I think this is a good thing and I than Robert for breaking ground on our behalf.

But I suspect that the politicians will use "social media" in the same way that they've used "town halls" in the past. If you think about it, a real town hall is one in which everybody yells at each other and Jim goes on and on about how Patsy keeps parking her pickup truck in front of Jim's house. Now look at the town halls that have been practiced during the Clinton-Bush years - sanitized events in which the participants are pre-selected, the questions pre-screened, and everyone is happy. ("Boxers or briefs," anyone?)

Social media? Meet the new technology, same as the old technology. A lot has been made (by Huffington Post and Mother Jones) about the assertion that John McCain doesn't know how to use a computer, but his main opponent certainly knows how"use" social media. Sure, Barack Obama has a presence on various social networks, but I haven't seen any evidence that it's more than a one-way blast machine - not something in which Barack engages with people.

Take a look at these two FriendFeed accounts - I am on the left, Barack on the right.

Let's look at the main portions of the profiles. Both of us include several different services, and both of us subscribe to various people. But compare my "Discussions" area to Barack's "Discussions" area. In Barack's case, there isn't any. Barack and his political staff have chosen not to engage in FriendFeed - they never comment on anything, they never like anything. They just blast their stuff out to the world.

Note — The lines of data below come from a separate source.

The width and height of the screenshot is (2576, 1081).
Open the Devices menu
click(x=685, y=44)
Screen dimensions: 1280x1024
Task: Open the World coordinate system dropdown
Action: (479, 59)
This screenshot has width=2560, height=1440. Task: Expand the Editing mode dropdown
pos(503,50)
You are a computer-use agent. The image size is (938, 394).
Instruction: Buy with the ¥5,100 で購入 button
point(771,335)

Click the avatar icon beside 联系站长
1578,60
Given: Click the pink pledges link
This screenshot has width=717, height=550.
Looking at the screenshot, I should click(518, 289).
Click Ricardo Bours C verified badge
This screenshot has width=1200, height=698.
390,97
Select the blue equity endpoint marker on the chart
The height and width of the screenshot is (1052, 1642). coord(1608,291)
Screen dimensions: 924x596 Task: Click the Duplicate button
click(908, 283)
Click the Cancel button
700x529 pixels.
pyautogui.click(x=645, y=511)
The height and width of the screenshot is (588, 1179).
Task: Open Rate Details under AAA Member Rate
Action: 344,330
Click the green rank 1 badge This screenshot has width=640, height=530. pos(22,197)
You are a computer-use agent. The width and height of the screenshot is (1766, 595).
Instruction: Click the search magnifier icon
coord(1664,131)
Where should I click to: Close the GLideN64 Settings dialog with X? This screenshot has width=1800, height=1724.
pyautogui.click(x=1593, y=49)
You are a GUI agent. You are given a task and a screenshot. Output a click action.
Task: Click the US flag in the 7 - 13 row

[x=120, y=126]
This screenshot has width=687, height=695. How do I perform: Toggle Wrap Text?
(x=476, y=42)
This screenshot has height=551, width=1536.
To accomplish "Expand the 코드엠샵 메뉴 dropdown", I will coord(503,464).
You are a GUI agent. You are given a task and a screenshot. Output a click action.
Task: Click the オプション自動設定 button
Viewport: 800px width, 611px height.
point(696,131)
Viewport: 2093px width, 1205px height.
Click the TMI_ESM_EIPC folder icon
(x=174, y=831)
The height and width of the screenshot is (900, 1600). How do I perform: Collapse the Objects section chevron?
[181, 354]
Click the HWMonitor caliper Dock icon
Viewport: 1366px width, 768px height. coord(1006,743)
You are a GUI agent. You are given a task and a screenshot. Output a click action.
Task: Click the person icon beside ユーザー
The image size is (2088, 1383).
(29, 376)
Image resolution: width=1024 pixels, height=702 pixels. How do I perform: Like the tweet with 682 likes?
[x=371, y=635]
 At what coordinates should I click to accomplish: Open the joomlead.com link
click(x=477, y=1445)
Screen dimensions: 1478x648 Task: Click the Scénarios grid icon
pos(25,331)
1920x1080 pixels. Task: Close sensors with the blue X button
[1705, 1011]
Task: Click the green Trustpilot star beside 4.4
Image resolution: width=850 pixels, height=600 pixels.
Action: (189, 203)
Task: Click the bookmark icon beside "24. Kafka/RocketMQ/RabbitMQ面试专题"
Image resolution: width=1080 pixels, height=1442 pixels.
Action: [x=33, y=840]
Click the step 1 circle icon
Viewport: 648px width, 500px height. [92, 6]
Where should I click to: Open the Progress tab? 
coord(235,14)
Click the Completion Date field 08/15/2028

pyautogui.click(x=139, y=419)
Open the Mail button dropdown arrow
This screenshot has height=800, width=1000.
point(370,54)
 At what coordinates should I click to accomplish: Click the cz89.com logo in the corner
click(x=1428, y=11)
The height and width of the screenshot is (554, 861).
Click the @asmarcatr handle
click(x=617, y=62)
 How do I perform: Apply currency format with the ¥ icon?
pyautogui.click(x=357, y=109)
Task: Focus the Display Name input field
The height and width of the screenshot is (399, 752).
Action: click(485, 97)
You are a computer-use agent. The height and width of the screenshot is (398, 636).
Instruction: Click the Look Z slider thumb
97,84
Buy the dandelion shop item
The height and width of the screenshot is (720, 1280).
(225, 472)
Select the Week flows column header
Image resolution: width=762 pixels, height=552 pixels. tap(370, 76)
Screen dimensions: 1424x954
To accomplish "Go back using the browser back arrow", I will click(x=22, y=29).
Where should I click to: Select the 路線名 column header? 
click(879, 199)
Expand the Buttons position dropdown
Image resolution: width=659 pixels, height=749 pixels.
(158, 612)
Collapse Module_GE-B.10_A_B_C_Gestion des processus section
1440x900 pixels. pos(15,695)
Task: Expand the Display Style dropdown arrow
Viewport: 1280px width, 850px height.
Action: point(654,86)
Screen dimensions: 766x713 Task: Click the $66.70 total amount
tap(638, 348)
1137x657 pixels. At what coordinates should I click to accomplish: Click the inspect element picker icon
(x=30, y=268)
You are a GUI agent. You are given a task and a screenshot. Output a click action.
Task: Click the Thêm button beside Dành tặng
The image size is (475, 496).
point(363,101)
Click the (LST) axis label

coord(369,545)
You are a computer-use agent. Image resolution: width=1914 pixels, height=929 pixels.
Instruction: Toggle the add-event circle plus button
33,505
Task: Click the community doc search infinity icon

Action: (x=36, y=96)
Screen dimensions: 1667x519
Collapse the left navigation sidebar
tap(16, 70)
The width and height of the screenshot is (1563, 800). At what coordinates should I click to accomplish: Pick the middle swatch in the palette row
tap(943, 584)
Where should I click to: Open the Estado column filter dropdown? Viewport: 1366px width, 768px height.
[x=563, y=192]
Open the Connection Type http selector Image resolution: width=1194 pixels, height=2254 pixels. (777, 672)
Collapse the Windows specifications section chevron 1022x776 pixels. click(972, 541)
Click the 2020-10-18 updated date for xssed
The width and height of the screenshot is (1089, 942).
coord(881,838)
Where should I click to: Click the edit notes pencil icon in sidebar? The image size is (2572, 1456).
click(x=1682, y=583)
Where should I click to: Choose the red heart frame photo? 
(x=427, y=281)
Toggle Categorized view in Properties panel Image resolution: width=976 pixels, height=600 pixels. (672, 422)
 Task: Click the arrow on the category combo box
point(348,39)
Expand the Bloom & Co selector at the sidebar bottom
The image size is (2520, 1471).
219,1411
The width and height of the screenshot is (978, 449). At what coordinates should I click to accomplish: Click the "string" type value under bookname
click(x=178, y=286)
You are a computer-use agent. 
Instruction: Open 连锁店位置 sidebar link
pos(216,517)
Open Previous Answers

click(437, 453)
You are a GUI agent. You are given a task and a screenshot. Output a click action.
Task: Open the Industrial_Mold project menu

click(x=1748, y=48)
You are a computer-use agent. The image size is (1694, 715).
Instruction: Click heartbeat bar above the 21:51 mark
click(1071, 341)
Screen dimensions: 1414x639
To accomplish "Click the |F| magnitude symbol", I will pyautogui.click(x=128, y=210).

Or maybe they don't. In the process of researching this post, I ran across this May 20, 2008 gem from ReadWriteWeb:

The "Obama" account on FriendFeed is following some of the biggest tech movers and shakers -- including our own Marshall Kirkpatrick, but according to Micah Sifry at TechPresident, who is also being followed, that's not actually Obama. "Someone is 'squatting' on the Obama name on Friendfeed, apparently--though they don't appear to be using it in a malicious way," says Sifry via a source in the Obama campaign.

Also see Micah L. Sifry's post and updates.

So, in essence, Barack Obama didn't think to claim his own name on FriendFeed.

Wonder what Matt Craven has to say about that.